I thought about the aim of the Co-op dishwashing liquid and determined that it probably would be fine to wash the remainder of my fleeces. First, it contains no hand conditioner compounds, secondly the only assists it does contain are those used to cut grease. In the case of the wee dirty fleeces I need to clean, this is a very good thing.

So, I have gone back to the dishwashing liquid. Much easier deployment and takes up less space in the cupboard. It also leaves the yarn with a less sheepy smell than the soap flakes did.

Good wool and Bad wool

Not all wool is the same. There is the difference between breeds and the age of the sheep, in addition, the time of shearing and the environment that the flock is raised also changes the fleece. If you get raw fleece you will have a different process of turning this into yarn than if you buy tops, roving or batts.

A single animal will produce different qualities of fleece. The fleece near the head (collar) and along the lower ribs of the sheep (skirt) are probably the best parts. The top of the back is prone to matting due to the rubbing of the animal while the back end is usually decent quality wool but needs a lot of cleaning.
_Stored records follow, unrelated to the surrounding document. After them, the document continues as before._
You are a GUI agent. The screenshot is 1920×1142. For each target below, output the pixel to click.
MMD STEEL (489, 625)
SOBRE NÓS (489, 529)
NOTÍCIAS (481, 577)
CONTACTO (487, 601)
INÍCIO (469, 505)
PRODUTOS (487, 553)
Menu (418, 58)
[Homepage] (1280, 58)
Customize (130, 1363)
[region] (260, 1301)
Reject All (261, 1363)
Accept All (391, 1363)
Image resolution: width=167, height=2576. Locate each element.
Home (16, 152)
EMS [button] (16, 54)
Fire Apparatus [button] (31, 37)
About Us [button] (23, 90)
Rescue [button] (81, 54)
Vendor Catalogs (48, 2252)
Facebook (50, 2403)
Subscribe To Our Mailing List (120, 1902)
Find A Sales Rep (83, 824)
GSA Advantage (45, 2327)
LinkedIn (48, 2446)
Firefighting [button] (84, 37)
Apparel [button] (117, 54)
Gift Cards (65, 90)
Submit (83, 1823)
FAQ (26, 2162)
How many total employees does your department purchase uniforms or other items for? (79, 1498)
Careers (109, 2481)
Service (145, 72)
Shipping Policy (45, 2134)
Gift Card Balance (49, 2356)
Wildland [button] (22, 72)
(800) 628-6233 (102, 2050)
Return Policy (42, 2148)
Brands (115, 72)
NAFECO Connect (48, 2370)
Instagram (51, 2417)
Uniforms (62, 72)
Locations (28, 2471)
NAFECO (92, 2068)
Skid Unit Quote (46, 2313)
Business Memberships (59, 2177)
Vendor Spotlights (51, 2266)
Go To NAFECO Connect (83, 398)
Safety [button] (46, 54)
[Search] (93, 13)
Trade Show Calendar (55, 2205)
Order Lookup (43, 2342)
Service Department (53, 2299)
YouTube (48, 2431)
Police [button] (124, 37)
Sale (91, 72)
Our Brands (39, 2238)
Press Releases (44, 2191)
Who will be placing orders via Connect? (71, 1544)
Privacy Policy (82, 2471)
At the end of the selection process, you want fibres that are fine, long, clean, free of slubs and of consistent length. All of this even before you touch a wheel or even starting washing the fleece.

Friday, 29 February 2008

Things I have learned - Lesson 1

It is all about the Rhythm

When you start to spin - a lot of things are happening at once. Wheels are turning, feet are treadling, flyers and bobbins are twirling, hands are drafting and so on. It does seem to be a bit of madness. Out of this Sharmanka-esque activity, you need to produce a fine woollen product.

The only way to master this madness is to adopt a rhythm, to guide the rate that your feet and hands work. Once you get that rhythm in your appendages, things will go a lot easier.

June from Aberfoyle Spinners told me this when I first arrive at the Scottish Woollen mills. I have not yet mastered it. Hopefully, I will embrace it and things will go easier for me.


I have tried a couple different soundtracks for spinning, including the traditional Scottish dance and most recently soul.

Soulful tunes from Marvin Gaye, Al Green and Otis Redding seem to lend themselves to the work of spinning. Not sure if speed metal or 80's rave will be suitable.

A geek learning about spinning

I thought this would be a good place to record my notes as I learned various lessons about spinning and the world of working with fibre.

A simple disclaimer:

This will not be about spiritual adventures with fibre or spinning energy into woollen garments. It is much more about a technology guy coming to grips with old ways of doing things.